A follow-up study of the in-practice results of pulsed electromagnetic field therapy in the management of nonunion fractures
Authors Murray HB, Pethica BA
Received 28 May 2016
Accepted for publication 1 August 2016
Published 1 December 2016 Volume 2016:8 Pages 67—72
Checked for plagiarism Yes
Review by Single-blind
Peer reviewers approved by Dr Amy Norman
Peer reviewer comments 3
Editor who approved publication: Professor Clark Hung
Hallie B Murray,1 Brian A Pethica1,2
1EBI, LLC (a Zimmer Biomet company), Parsippany, NJ, USA; 2Department of Chemical and Biological Engineering, Princeton University, Princeton, NJ, USA
Abstract: During normal fracture repair, healing occurs within a few months.

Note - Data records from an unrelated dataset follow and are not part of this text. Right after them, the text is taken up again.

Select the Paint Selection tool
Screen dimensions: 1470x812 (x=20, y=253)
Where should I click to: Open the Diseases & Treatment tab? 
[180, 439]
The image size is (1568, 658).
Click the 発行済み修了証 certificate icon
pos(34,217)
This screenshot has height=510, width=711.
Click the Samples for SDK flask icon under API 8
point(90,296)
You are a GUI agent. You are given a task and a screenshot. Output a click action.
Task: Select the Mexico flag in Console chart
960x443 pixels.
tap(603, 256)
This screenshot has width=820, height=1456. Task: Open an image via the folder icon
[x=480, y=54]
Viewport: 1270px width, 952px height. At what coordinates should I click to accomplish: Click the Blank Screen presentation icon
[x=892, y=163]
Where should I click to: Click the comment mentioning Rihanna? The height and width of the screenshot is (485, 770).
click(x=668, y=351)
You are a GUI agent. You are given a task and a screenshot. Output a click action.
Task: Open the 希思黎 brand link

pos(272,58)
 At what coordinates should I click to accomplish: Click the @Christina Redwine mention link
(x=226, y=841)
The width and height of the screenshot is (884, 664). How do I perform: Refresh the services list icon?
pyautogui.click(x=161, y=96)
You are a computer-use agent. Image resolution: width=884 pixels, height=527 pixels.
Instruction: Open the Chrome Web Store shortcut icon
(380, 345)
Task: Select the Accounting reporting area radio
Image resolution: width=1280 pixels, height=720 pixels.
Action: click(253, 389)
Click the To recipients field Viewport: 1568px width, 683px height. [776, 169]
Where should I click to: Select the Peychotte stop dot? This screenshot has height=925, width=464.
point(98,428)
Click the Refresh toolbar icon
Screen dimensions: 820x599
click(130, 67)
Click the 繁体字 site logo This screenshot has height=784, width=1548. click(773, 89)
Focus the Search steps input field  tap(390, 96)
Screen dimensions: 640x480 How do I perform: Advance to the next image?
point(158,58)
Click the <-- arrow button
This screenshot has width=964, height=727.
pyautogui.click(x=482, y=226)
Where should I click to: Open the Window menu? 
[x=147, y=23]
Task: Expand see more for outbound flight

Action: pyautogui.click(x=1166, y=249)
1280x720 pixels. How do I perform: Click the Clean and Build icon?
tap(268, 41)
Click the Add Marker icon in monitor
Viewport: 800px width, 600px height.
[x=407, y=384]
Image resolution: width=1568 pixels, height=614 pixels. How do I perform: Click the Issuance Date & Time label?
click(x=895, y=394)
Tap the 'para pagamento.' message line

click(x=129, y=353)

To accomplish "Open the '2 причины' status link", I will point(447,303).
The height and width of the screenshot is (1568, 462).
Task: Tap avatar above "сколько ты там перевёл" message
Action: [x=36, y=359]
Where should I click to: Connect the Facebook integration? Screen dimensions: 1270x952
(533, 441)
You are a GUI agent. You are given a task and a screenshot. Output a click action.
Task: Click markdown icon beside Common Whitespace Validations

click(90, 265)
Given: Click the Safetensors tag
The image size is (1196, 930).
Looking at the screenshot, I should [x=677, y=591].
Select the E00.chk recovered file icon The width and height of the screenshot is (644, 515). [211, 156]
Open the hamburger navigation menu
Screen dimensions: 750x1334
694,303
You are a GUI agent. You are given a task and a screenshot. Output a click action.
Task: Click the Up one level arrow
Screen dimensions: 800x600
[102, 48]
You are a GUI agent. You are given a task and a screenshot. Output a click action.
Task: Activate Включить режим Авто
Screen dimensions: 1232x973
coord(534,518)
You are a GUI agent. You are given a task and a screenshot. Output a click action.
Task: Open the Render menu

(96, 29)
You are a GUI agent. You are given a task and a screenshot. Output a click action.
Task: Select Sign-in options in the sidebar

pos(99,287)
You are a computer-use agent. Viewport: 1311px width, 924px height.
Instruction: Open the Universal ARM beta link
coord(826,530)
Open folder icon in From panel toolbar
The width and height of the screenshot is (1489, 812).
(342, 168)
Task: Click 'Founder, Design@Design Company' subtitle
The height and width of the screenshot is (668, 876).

However, for a minority of patients, the processes of bone repair are compromised or interrupted leading to the development of delayed union and nonunion fractures. Noninvasive bone growth stimulators using pulsed electromagnetic field (PEMF) technology are currently in widespread use by patients with impaired fracture healing. This article reports the results of a follow-up study of 1,382 patients treated with PEMF stimulation to evaluate success rates and the relationship between average daily use and the clinical outcomes of therapy as reported by their prescribing physicians. The reported overall success rate for the 1,382 patients was 89.6%. The results were analyzed in audited subsets comparing days of treatment time and average daily use of the electrical bone growth stimulator, using several statistical methods. Linear regression analysis indicated a 6-day reduction in time to heal with each additional hour of average daily use. Survival analysis concluded that the median heal time was reduced by 35%–60%, depending on the different fracture characteristics of patients who complied with the recommended daily use of 10 hours per day. A third statistical analysis indicated that patients treated with the PEMF device for 9 hours or more per day had a significant reduction in time to heal, achieving successful fracture repair an average of 76 days earlier than patients treated with the PEMF device for an average of 3 hours or less per day. Overall, these different methods of statistical analysis indicate that PEMF therapy correlates with an acceleration in the healing of nonunion fractures.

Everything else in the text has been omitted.